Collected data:
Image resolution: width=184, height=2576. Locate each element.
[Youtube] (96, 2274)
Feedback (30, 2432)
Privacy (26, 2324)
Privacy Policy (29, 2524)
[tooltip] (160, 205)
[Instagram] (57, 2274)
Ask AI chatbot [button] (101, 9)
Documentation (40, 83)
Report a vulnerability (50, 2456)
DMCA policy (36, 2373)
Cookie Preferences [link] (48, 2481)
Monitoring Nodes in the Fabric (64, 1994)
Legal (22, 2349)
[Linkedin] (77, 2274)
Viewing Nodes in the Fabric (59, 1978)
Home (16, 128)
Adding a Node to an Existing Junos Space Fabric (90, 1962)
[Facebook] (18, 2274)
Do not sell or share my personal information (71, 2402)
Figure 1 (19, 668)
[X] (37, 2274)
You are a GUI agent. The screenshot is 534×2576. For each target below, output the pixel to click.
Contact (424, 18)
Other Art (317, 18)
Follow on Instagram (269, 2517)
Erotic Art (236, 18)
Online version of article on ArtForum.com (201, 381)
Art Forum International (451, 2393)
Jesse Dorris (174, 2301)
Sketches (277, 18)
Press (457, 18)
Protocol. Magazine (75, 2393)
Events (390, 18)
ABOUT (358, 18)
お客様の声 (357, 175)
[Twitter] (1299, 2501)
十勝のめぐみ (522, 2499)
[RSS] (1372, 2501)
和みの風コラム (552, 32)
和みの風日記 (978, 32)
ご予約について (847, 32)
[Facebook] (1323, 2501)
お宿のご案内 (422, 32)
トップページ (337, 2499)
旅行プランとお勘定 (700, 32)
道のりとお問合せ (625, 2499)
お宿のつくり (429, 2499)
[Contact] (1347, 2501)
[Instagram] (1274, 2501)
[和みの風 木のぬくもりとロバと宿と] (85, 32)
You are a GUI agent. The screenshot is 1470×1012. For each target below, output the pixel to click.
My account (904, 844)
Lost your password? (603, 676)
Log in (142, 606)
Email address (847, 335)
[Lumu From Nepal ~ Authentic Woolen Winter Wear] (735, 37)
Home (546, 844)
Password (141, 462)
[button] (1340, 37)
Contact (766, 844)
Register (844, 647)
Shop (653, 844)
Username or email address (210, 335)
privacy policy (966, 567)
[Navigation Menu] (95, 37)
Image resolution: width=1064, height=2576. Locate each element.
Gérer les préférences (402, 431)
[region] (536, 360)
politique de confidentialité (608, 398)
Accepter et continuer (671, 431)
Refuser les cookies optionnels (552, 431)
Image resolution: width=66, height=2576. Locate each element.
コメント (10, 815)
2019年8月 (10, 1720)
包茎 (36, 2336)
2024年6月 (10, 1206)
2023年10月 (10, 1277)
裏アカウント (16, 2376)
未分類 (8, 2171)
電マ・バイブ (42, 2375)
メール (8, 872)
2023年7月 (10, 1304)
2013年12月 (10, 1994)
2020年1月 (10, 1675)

Task objective:
Retype the entries exactly, please. Leave no line out.

Finished task:
Image resolution: width=184, height=2576. Locate each element.
[Youtube] (96, 2274)
Feedback (30, 2432)
Privacy (26, 2324)
Privacy Policy (29, 2524)
[tooltip] (160, 205)
[Instagram] (57, 2274)
Ask AI chatbot [button] (101, 9)
Documentation (40, 83)
Report a vulnerability (50, 2456)
DMCA policy (36, 2373)
Cookie Preferences [link] (48, 2481)
Monitoring Nodes in the Fabric (64, 1994)
Legal (22, 2349)
[Linkedin] (77, 2274)
Viewing Nodes in the Fabric (59, 1978)
Home (16, 128)
Adding a Node to an Existing Junos Space Fabric (90, 1962)
[Facebook] (18, 2274)
Do not sell or share my personal information (71, 2402)
Figure 1 (19, 668)
[X] (37, 2274)
You are a GUI agent. The screenshot is 534×2576. For each target below, output the pixel to click.
Contact (424, 18)
Other Art (317, 18)
Follow on Instagram (269, 2517)
Erotic Art (236, 18)
Online version of article on ArtForum.com (201, 381)
Art Forum International (451, 2393)
Jesse Dorris (174, 2301)
Sketches (277, 18)
Press (457, 18)
Protocol. Magazine (75, 2393)
Events (390, 18)
ABOUT (358, 18)
お客様の声 (357, 175)
[Twitter] (1299, 2501)
十勝のめぐみ (522, 2499)
[RSS] (1372, 2501)
和みの風コラム (552, 32)
和みの風日記 (978, 32)
ご予約について (847, 32)
[Facebook] (1323, 2501)
お宿のご案内 (422, 32)
トップページ (337, 2499)
旅行プランとお勘定 (700, 32)
道のりとお問合せ (625, 2499)
お宿のつくり (429, 2499)
[Contact] (1347, 2501)
[Instagram] (1274, 2501)
[和みの風 木のぬくもりとロバと宿と] (85, 32)
You are a GUI agent. The screenshot is 1470×1012. For each target below, output the pixel to click.
My account (904, 844)
Lost your password? (603, 676)
Log in (142, 606)
Email address (847, 335)
[Lumu From Nepal ~ Authentic Woolen Winter Wear] (735, 37)
Home (546, 844)
Password (141, 462)
[button] (1340, 37)
Contact (766, 844)
Register (844, 647)
Shop (653, 844)
Username or email address (210, 335)
privacy policy (966, 567)
[Navigation Menu] (95, 37)
Image resolution: width=1064, height=2576. Locate each element.
Gérer les préférences (402, 431)
[region] (536, 360)
politique de confidentialité (608, 398)
Accepter et continuer (671, 431)
Refuser les cookies optionnels (552, 431)
Image resolution: width=66, height=2576. Locate each element.
コメント (10, 815)
2019年8月 (10, 1720)
包茎 (36, 2336)
2024年6月 (10, 1206)
2023年10月 (10, 1277)
裏アカウント (16, 2376)
未分類 (8, 2171)
電マ・バイブ (42, 2375)
メール (8, 872)
2023年7月 (10, 1304)
2013年12月 (10, 1994)
2020年1月 (10, 1675)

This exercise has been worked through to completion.